I don't think it's fair to poke fun at people's tendency to fall for whatever compelling narrative is being peddled by their favourite Guru. But I do think it's fair to point out that if someone is posting on askaboutmoney and making definitive statements about what is going to happen over the next few years - well lets just say, there is a fair chance they are going to be wrong.

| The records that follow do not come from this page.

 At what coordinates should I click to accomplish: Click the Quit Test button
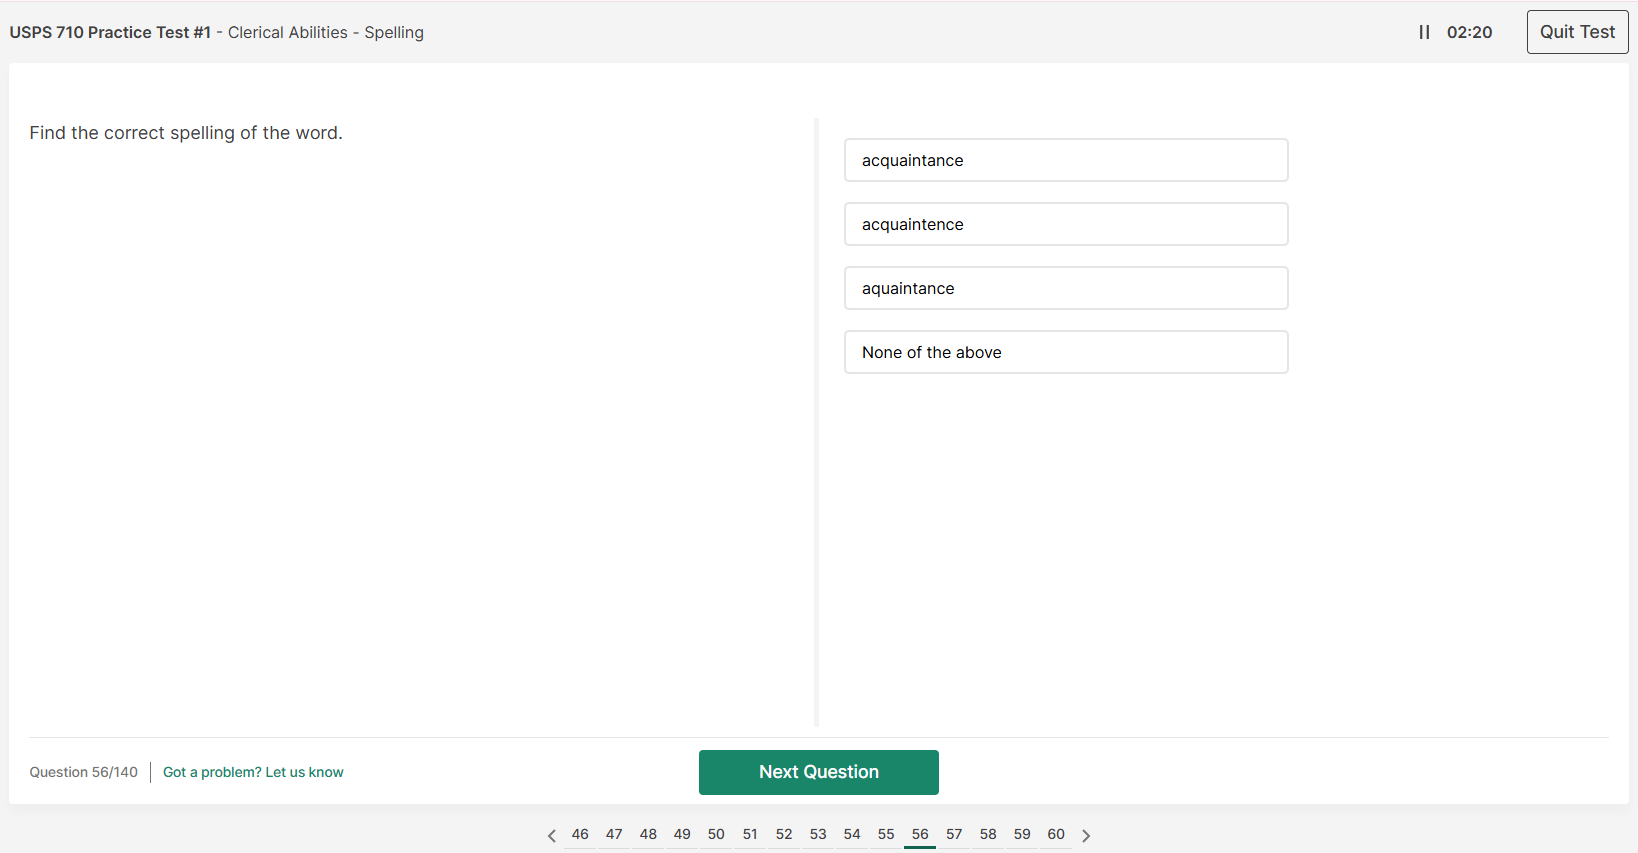1576,32

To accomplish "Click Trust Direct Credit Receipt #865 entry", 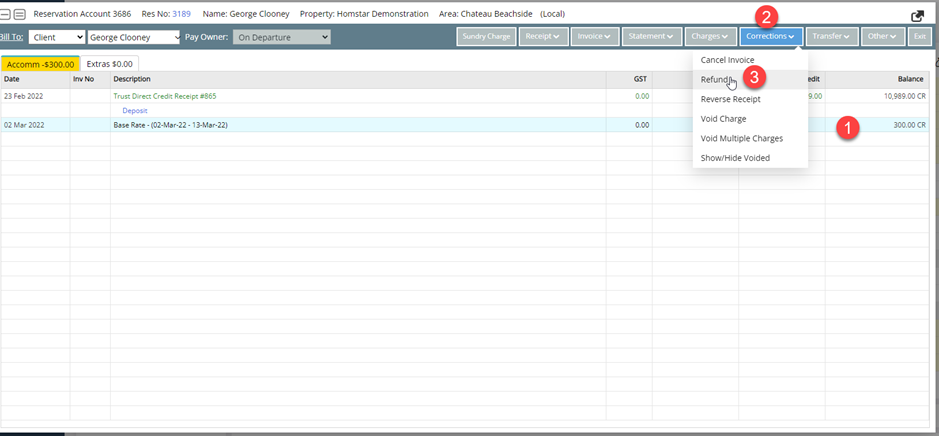I will [x=164, y=96].
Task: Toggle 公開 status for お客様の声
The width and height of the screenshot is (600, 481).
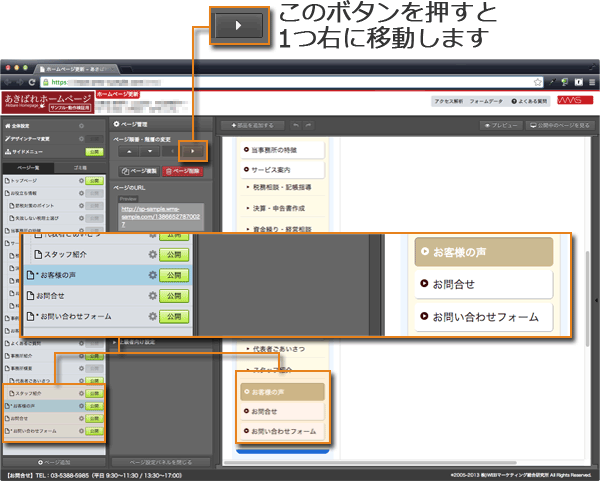Action: pyautogui.click(x=175, y=275)
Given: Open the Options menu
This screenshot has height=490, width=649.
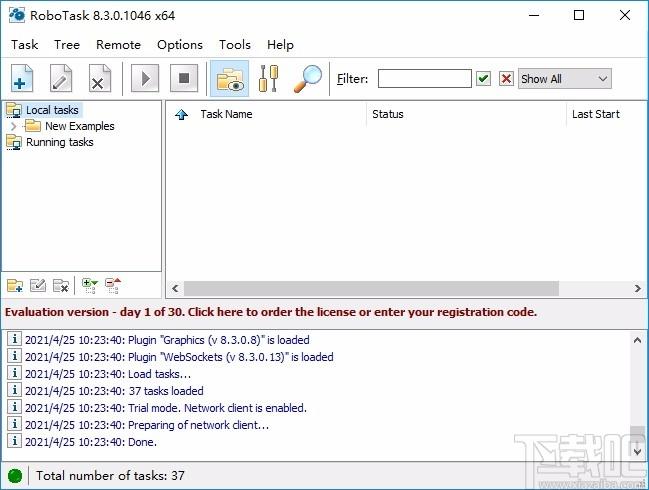Looking at the screenshot, I should click(180, 45).
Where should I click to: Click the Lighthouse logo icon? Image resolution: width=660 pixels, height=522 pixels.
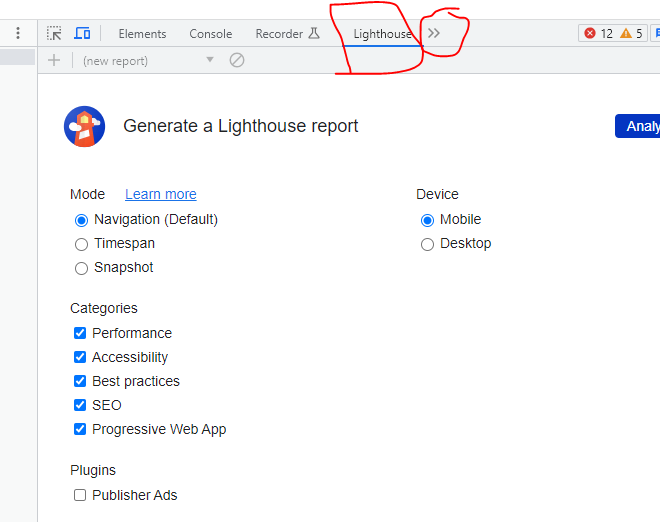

JP Morgan, when asked his opinion about what he thought the Stockmarket would do in the future said; "it will fluctuate" that's a prediction I can get behind.


----------



## Brendan Burgess (22 Feb 2015)

Marc said:


> So, as it turned out almost everything set out in the last post of this thread was off the mark to a greater or lesser extent.



Hi Marc,

I don't think that ringledman was that far off the mark.  Many who make "definitive statements" tend to say "Buy gold" or "buy bonds", or as I do, "Invest 100% in a portfolio of directly held equities".  But ringledman does not make such a definitive statement:



ringledman said:


> My approach is to stay global, hold an allocation to emerging and frontier markets, invest in large cap dividend stocks in the West.
> 
> Hold gold, silver, commercial bonds and cash and hope for capital preservation as best as possible.



He suggests global stocks, which is probably in contrast to those who tend to invest in Irish stocks only.  He doesn't specify the proportions of the other assets one should have in one's portfolio. But by recommending equities, commodities, bonds and cash, he was aiming for wealth preservation rather than aiming for the being the top performer, which would have been at the risk of being the worst performer.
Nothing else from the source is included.